**Your objective:**
Of the lines in the data below, write out exactly those from the one holding "Given: Open the three-dot more options menu" through the one holding "Check the 方向", both included.

**Record excerpts:**

::::

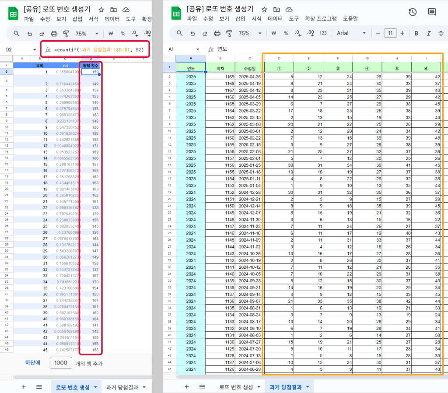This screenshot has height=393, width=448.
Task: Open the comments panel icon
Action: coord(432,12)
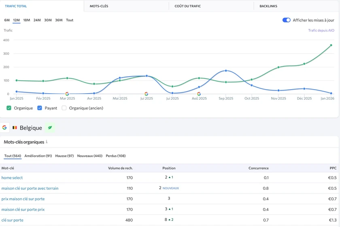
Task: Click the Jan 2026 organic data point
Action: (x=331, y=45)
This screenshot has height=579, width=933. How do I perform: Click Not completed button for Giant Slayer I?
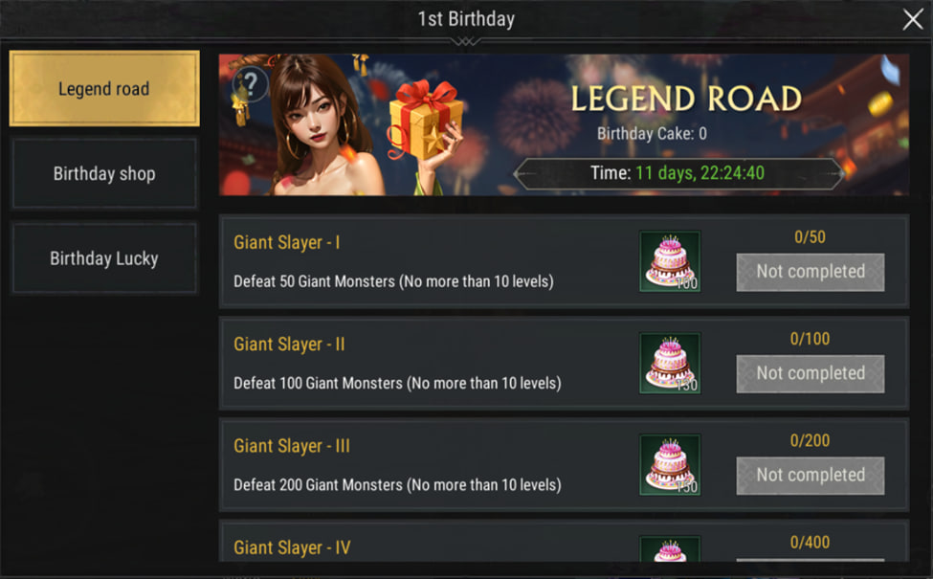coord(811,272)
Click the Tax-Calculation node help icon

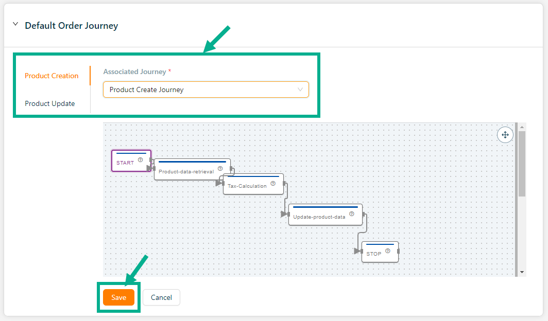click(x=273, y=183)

::::

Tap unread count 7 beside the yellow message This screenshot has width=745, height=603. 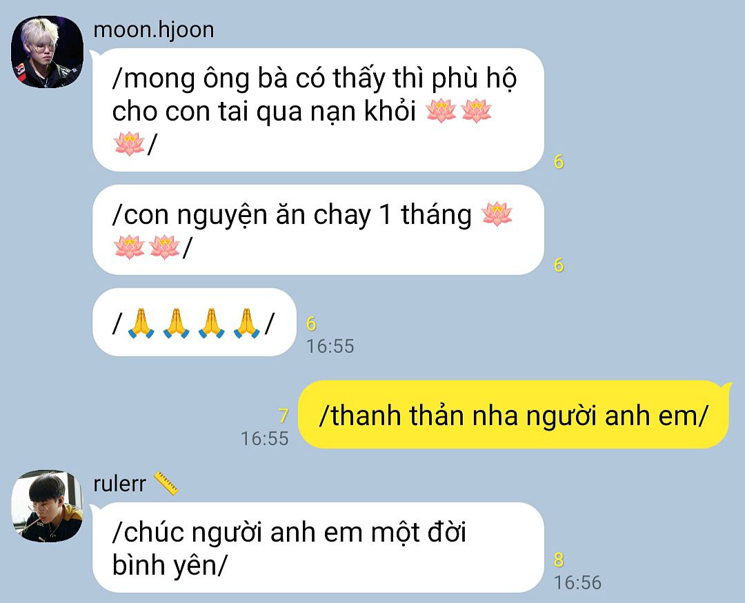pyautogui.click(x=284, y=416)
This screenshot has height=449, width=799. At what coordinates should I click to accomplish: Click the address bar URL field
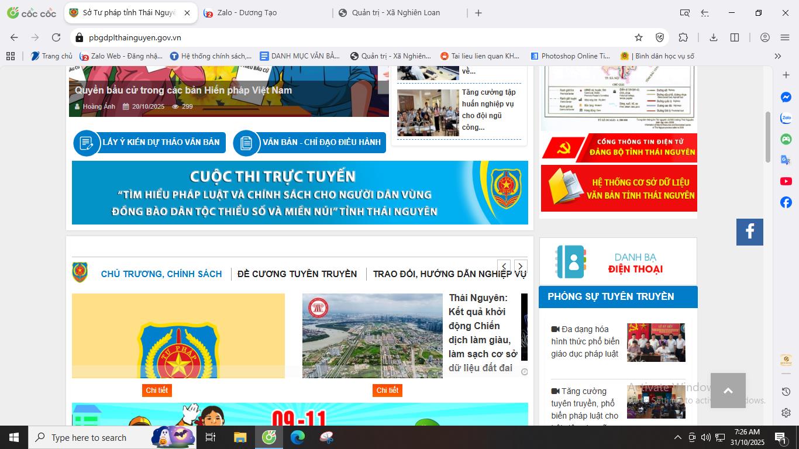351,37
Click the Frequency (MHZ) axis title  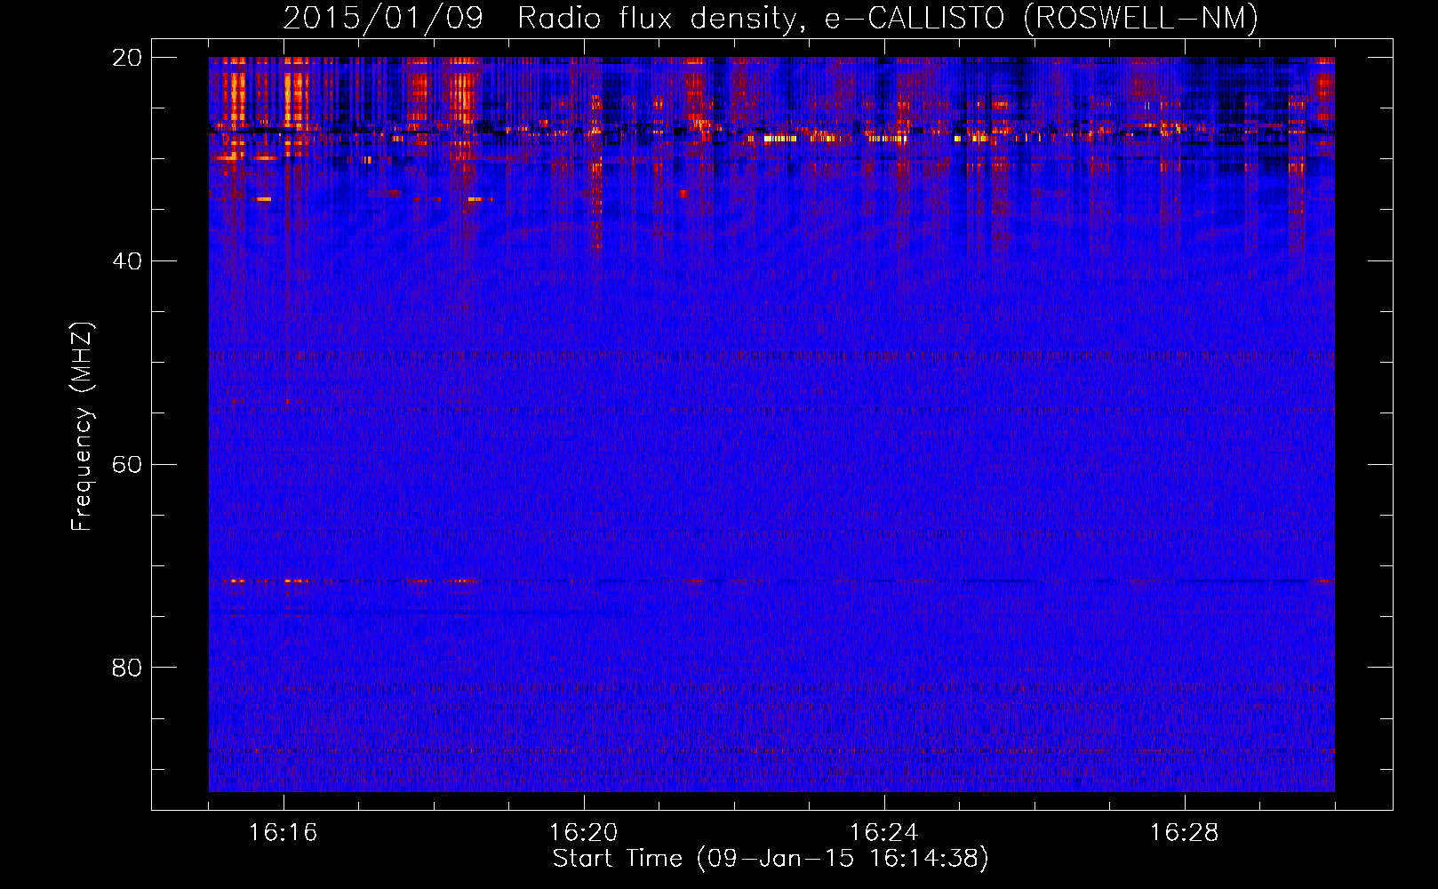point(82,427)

::::

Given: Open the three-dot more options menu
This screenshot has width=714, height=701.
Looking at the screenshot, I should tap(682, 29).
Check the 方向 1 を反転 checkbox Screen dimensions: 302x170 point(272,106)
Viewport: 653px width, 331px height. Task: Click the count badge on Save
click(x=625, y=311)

::::

**Solution to this exercise:**
Given: Open the three-dot more options menu
This screenshot has width=714, height=701.
Looking at the screenshot, I should tap(682, 29).
Check the 方向 1 を反転 checkbox Screen dimensions: 302x170 point(272,106)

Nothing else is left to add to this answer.